- Ireland / Australia
- Dates: 23 – 28 July 2023
- Captains: Laura Delany / Alyssa Healy

One Day International series
- Results: Australia won the 3-match series 2–0
- Most runs: Orla Prendergast (80) / Annabel Sutherland (146)
- Most wickets: Georgina Dempsey (4) / Kim Garth (4) Ashleigh Gardner (4) Tahlia McGrath (4)
- Player of the series: Ashleigh Gardner (Aus)

= Australia women's cricket team in Ireland in 2023 =

International cricket tour

The Australia women's cricket team toured Ireland in July 2023 to play three One Day International (ODI) matches.

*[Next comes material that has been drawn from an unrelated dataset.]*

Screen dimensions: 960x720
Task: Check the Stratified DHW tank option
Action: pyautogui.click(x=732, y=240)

The series formed a part of the 2022–2025 ICC Women's Championship. In March 2023, Cricket Ireland (CI) confirmed the dates of this tour. All matches of the series were played at Castle Avenue in Dublin. Australia had last toured Ireland for an ODI series in 2005.

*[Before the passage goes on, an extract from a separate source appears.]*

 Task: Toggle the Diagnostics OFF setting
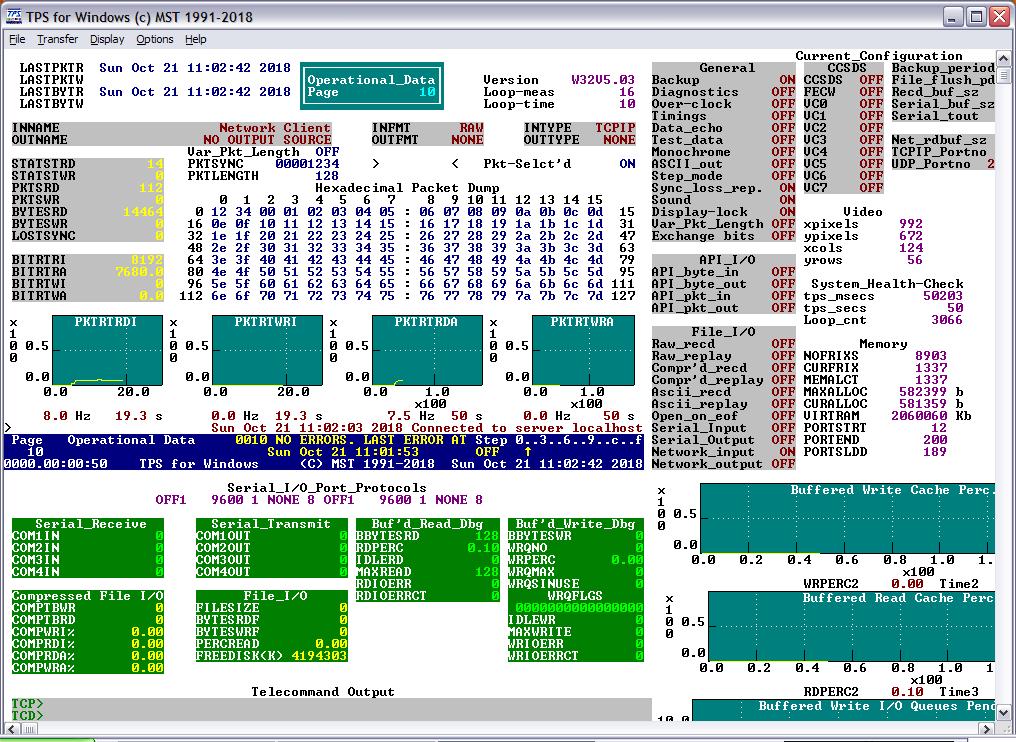pos(783,92)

The first match of the series was washed out. Australia won the next two ODIs to win the series 2–0.

==Squads==

| Ireland | Australia |
|---|---|
| Laura Delany (c); Ava Canning; Georgina Dempsey; Amy Hunter (wk); Shauna Kavanagh (wk); Arlene Kelly; Gaby Lewis; Louise Little; Jane Maguire; Aimee Maguire; Cara Murray; Leah Paul; Orla Prendergast; Rebecca Stokell; Mary Waldron (wk); | Alyssa Healy (c, wk); Tahlia McGrath (vc); Darcie Brown; Tess Flintoff; Ashleigh Gardner; Kim Garth; Heather Graham; Grace Harris; Jess Jonassen; Alana King; Phoebe Litchfield; Beth Mooney (wk); Ellyse Perry; Annabel Sutherland; Georgia Wareham; |

Heather Graham was ruled out of the series due to a calf strain, with Tess Flintoff being named as her replacement in Australia's squad. Shauna Kavanagh was added to Ireland's squad before the third ODI, replacing Mary Waldron who was ruled out due to injury.